[Stored entries]
- - - - - - -

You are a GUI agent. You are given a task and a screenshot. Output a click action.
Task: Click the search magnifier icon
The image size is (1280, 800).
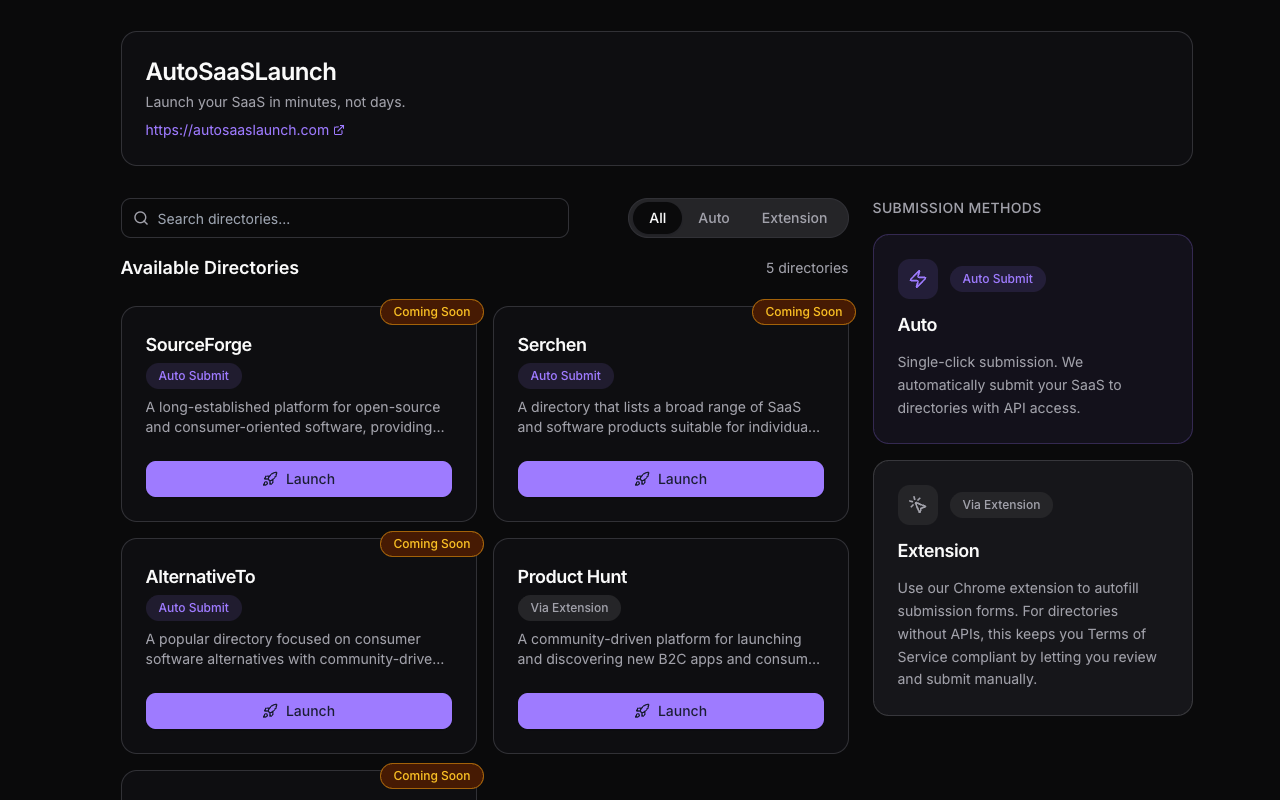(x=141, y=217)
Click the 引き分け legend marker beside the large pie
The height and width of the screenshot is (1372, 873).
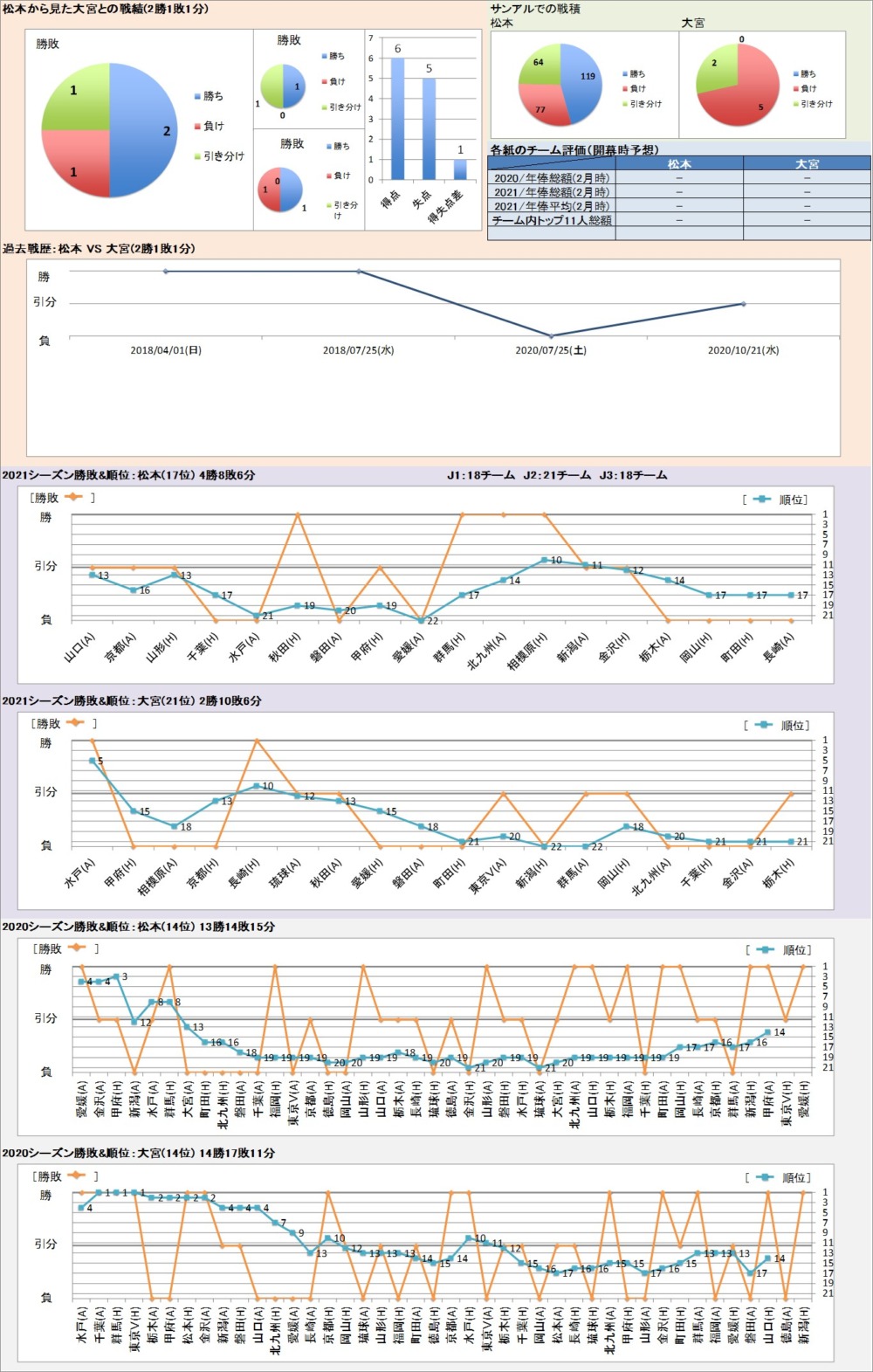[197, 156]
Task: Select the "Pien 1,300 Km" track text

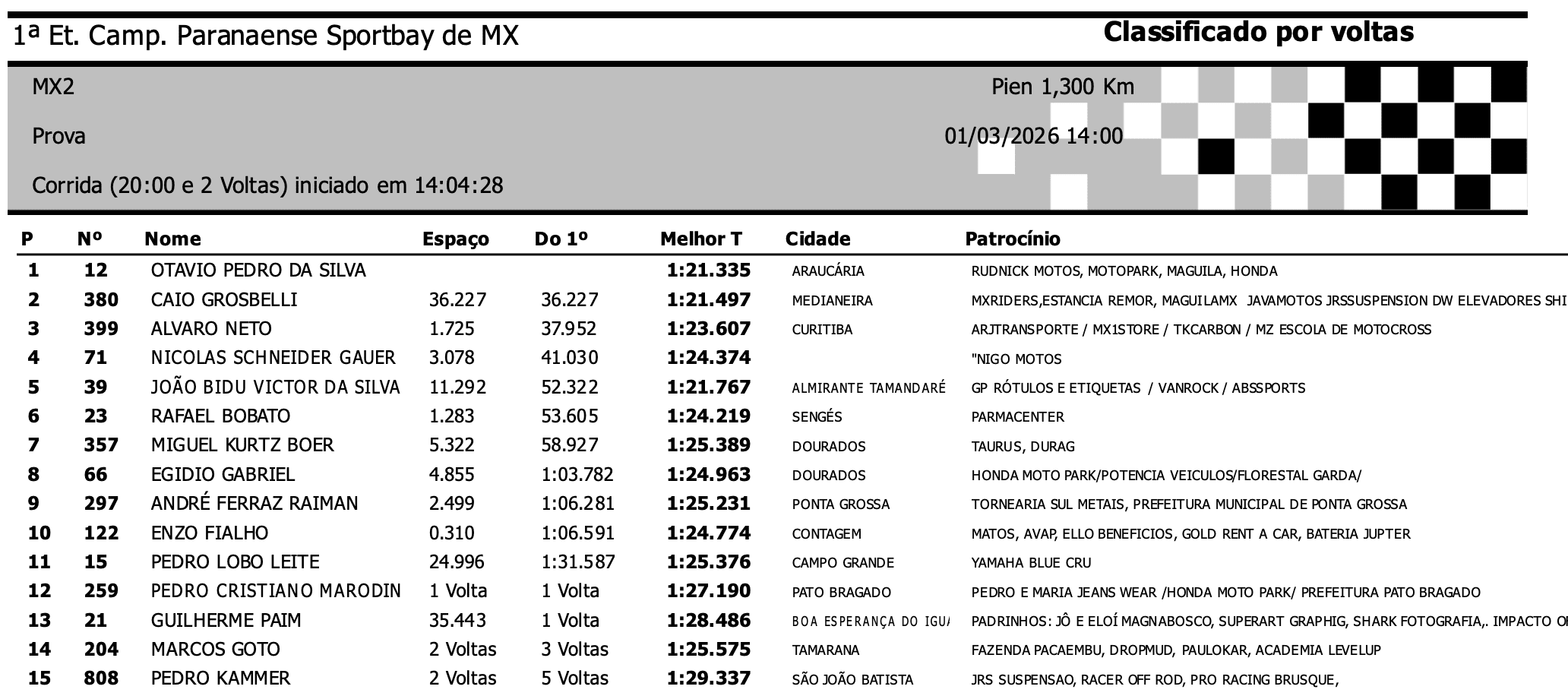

- - - - - - -

**Work required**
What is needed is an exact repetition of every entry, without the pictures.

**Answer to this task**
You are a GUI agent. You are given a task and a screenshot. Output a click action.
Task: Click the search magnifier icon
The image size is (1280, 800).
(x=141, y=217)
Click the 引き分け legend marker beside the large pie
The height and width of the screenshot is (1372, 873).
[197, 156]
Task: Select the "Pien 1,300 Km" track text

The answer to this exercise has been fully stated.